* Activity *
Give again, word for word, every line in the entries below from the line with "Given: Click the user profile avatar icon" up to and including the line with "Click the Rerun", and no other line.

* Information supplied *
- - -
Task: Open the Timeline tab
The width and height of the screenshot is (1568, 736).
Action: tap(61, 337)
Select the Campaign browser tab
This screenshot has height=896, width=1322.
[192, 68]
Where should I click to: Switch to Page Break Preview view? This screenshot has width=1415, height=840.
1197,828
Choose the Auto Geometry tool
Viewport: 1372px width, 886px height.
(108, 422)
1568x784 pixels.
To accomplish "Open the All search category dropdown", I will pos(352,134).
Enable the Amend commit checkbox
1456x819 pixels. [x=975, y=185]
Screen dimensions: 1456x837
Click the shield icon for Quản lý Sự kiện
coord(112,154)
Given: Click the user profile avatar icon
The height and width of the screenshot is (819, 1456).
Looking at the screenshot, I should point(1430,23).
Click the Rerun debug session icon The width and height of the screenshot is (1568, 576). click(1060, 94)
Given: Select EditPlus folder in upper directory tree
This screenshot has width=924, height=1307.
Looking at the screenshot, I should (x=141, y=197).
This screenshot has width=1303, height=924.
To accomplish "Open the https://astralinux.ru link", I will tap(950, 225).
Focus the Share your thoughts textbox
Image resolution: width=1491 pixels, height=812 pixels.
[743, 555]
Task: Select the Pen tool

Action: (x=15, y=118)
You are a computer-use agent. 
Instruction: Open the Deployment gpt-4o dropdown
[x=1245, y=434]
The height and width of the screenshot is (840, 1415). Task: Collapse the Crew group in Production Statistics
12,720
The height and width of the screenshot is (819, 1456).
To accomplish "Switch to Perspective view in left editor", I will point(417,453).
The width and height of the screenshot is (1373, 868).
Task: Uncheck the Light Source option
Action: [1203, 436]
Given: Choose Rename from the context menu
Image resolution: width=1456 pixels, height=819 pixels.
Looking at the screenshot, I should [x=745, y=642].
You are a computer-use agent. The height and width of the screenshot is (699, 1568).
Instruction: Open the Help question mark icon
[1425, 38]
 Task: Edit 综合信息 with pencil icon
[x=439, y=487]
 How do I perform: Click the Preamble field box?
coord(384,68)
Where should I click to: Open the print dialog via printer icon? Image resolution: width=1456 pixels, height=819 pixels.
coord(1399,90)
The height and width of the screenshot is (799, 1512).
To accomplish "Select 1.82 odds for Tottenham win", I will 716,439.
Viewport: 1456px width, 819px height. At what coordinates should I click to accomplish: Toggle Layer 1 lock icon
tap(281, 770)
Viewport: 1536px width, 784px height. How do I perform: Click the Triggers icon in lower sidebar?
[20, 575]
- - -
* Exercise response *
Given: Click the user profile avatar icon
The height and width of the screenshot is (819, 1456).
Looking at the screenshot, I should point(1430,23).
Click the Rerun debug session icon The width and height of the screenshot is (1568, 576). click(1060, 94)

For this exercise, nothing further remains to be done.